- Born: 26 February 1928 Jamaica
- Died: 16 February 1994 (aged 65) Tremorebridge, Cornwall, England
- Cause of death: Asphyxiation
- Known for: Books on international espionage

= James Rusbridger =

British author and historian

James Rusbridger (26 February 1928 – 16 February 1994) was a British author and historian on international espionage during and after World War II.

==Biography==
He was born in Jamaica, son of Gordon Rusbridger an Army colonel, and died in Tremorebridge, Cornwall.

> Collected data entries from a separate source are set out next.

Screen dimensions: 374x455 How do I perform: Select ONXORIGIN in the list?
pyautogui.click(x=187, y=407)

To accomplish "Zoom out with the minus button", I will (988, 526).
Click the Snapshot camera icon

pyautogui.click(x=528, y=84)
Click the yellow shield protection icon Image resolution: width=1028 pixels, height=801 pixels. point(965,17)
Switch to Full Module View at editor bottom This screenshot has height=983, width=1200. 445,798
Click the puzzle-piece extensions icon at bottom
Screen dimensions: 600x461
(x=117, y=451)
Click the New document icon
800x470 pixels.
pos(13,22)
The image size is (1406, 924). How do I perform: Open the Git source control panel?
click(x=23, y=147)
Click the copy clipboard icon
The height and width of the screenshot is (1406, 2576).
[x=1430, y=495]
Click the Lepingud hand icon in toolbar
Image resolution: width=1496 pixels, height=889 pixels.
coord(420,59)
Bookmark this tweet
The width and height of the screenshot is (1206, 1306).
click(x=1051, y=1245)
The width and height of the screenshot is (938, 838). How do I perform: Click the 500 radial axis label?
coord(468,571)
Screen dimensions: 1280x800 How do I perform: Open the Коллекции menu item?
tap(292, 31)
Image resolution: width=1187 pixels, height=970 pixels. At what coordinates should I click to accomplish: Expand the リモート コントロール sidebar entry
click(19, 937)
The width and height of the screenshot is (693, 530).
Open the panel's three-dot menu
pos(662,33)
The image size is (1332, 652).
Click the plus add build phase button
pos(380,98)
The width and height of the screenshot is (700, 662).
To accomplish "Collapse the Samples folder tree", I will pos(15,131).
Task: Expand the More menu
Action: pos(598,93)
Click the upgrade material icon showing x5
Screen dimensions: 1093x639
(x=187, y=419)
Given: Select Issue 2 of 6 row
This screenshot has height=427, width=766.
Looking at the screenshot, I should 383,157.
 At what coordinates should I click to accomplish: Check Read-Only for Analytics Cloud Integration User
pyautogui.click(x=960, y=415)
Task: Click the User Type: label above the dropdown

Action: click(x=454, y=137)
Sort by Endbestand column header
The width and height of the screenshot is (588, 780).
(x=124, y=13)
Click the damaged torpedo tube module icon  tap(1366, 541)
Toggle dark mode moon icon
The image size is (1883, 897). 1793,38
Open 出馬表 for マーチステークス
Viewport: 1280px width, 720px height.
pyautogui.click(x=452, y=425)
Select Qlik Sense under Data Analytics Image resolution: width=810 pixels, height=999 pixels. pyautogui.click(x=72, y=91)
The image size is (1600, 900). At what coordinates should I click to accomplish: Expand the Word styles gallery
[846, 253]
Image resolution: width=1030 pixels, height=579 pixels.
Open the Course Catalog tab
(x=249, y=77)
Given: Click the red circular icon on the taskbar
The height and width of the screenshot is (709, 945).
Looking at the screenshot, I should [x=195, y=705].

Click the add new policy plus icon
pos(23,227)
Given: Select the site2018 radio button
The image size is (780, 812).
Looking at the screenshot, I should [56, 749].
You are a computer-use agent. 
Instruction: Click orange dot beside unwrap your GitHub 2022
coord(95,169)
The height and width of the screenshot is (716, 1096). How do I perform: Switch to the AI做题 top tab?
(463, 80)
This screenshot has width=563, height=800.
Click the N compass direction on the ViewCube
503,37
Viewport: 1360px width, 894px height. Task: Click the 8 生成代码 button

His career started in the naval design office of Vickers Armstrong. Then he was salesman and managing director of a commodities firm specialising in sugar, and claimed to have been paid by the CIA to weaken the international market for Cuban sugar. He was an Eastern Europe courier for MI6 (or the British Secret Intelligence Service) from 1962, retiring in 1974. His books mainly relate to World War II, but his letters and articles after retirement were critical of British and American agencies.

In his books he asserted that:
- Betrayal at Pearl Harbor: Winston Churchill concealed warnings about Pearl Harbor from Franklin D. Roosevelt in order to get America in the war. But In a 1991 interview on Japanese television his co-author Eric Nave "repudiated a large slice of what Rusbridger had written, calling it speculation."
- Who Sank Surcouf: The French submarine Surcouf sank as the result of an accident; and had a confused, treacherous, incompetent and disloyal crew.

In May 1989 Rusbridger made an extended appearance on the Channel 4 discussion programme After Dark, alongside Tony Benn, Lord Dacre, Miles Copeland and others.

In February 1994 Rusbridger, aged 65, was found dead of asphyxiation at a rented cottage in Bodmin Moor, Cornwall. His body was found hanged from a beam, wearing a black oilskin coat and a gas mask. His neck and ankles were connected via a series of pulleys to a rope. At the time he had recently suffered a heart attack, and was heavily in debt.